Another streamer, who goes by AyeZee and gambles frequently on Twitch, has his own website where he offers resources and help for those who are addicted to gambling. 

Streamers like Trainwrectkstv and AyeZee tried to uphold the common belief that people who are in public-eye, should be responsible for setting an example for their fans. However, there are streamers who believe that they should not be held to a high moral standard. 

Future of Twitch

Before the gambling ban, Twitch allowed the category to grow rapidly, either because they didn’t see anything wrong with it or was it because gambling sites were bringing in a lot of revenue to the platform? Nevertheless, their previous neutral position gave slots content the opportunity to reach as many people as it did. At its peak, slots reached the tenth most popular category on Twitch with more than 86,000 live viewers at any given time. 

Twitch banned gambling on stream when they acknowledged the controversies being discussed by some of their largest Partners, and that it was promoting an addictive and damaging vice to these streamers’ increasingly young and impressionable viewers. 

Gambling isn’t completely off Twitch. Streamers are still able to broadcast sports betting and tabletop casino games like Poker which created another controversy in itself. 
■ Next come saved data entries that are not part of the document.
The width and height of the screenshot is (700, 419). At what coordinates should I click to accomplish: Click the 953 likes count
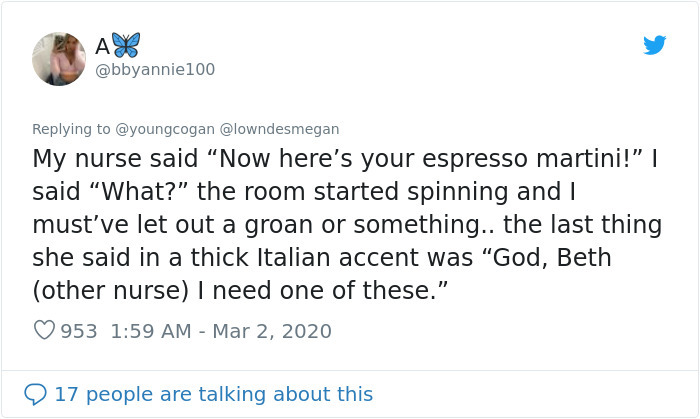(x=79, y=331)
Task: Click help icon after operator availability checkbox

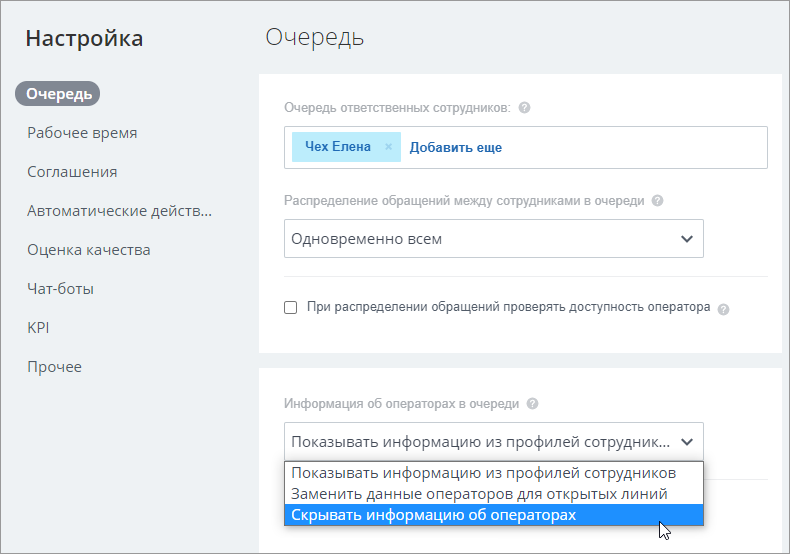Action: 723,308
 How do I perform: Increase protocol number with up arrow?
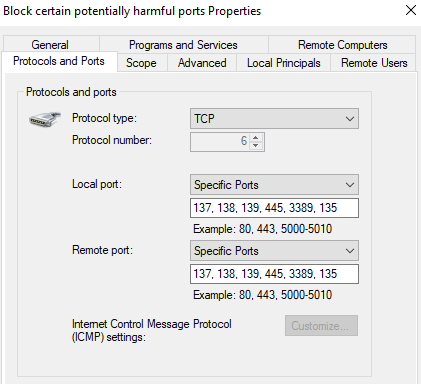256,138
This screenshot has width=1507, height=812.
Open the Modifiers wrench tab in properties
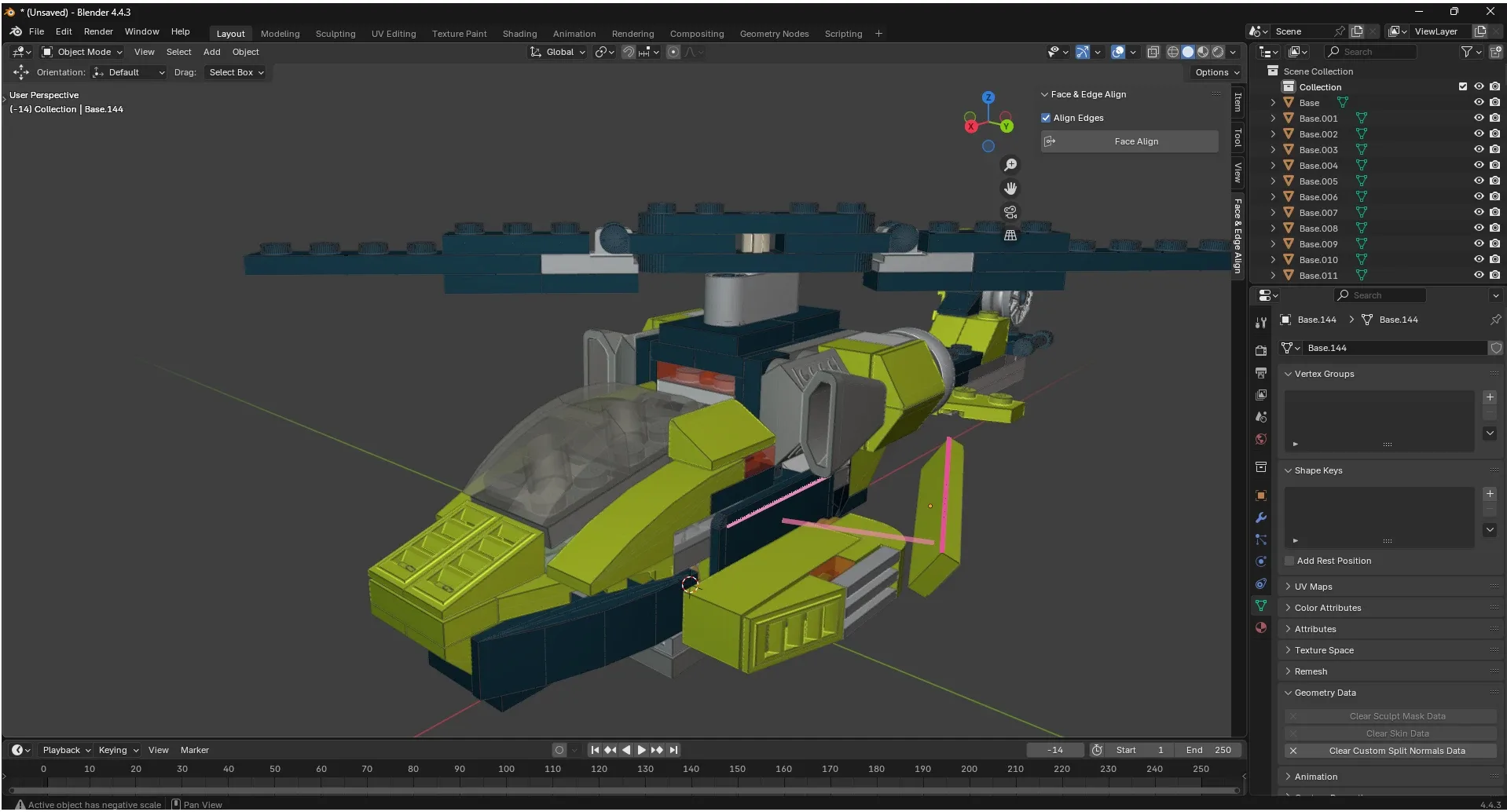pos(1261,518)
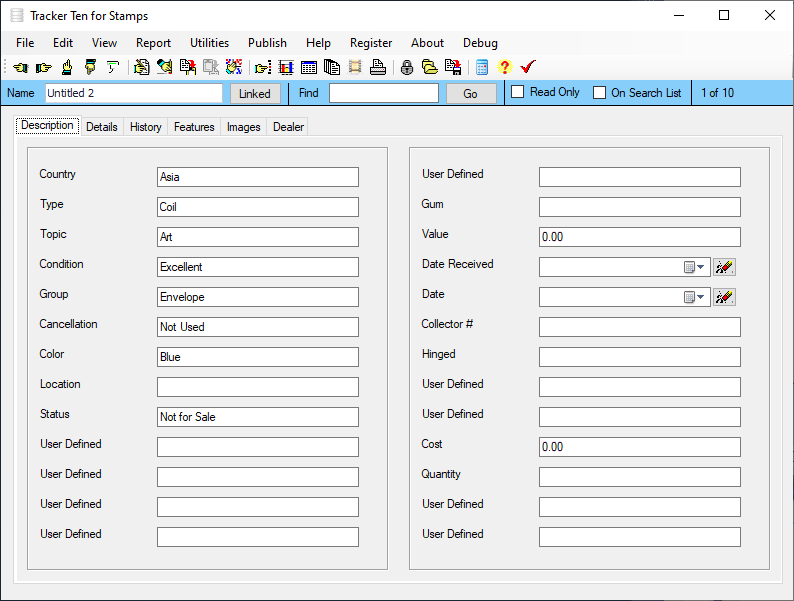Toggle the On Search List checkbox
The image size is (794, 601).
pos(600,93)
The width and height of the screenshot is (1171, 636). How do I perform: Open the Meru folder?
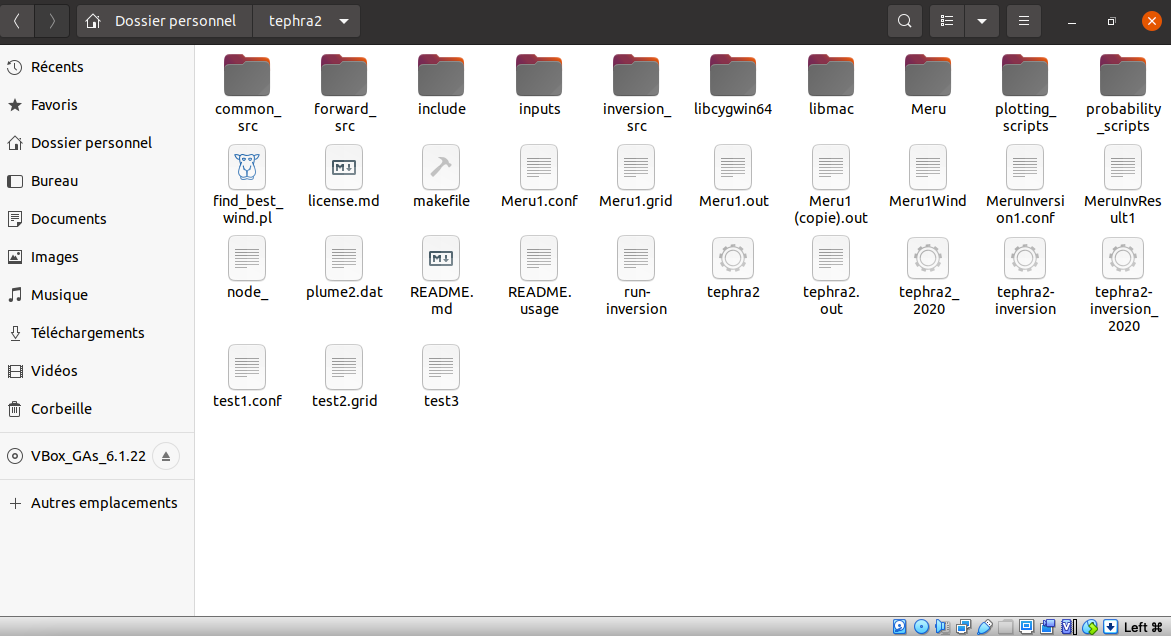click(x=927, y=76)
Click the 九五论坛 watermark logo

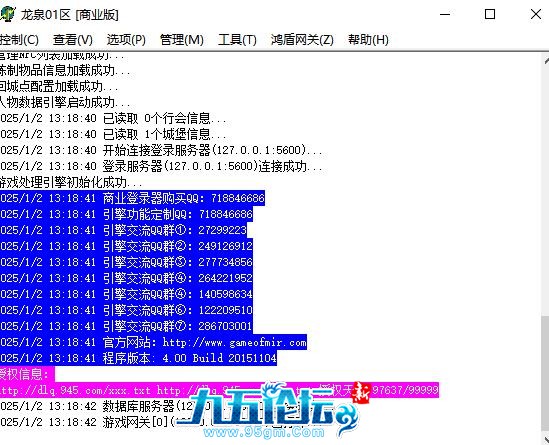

But the shadiness surrounding sponsored slots streams and how slots are designed for people to lose are the reasons as to why Twitch's ban only included slots, roulette, or dice games. Though Poker is also a form of gambling, it is a game of skill and strategy; you play against other people and there is always a winner. 

In the realm of entertainment and content, for years, streamers were able to get away with broadcasting countless hours of slots. For the future of the platform, Twitch’s ban on gambling was a step in the right direction. Though some, especially smaller streamers, might find loopholes around the ban, hopefully, going forward there will be a shift away from gambling towards more meaningful content.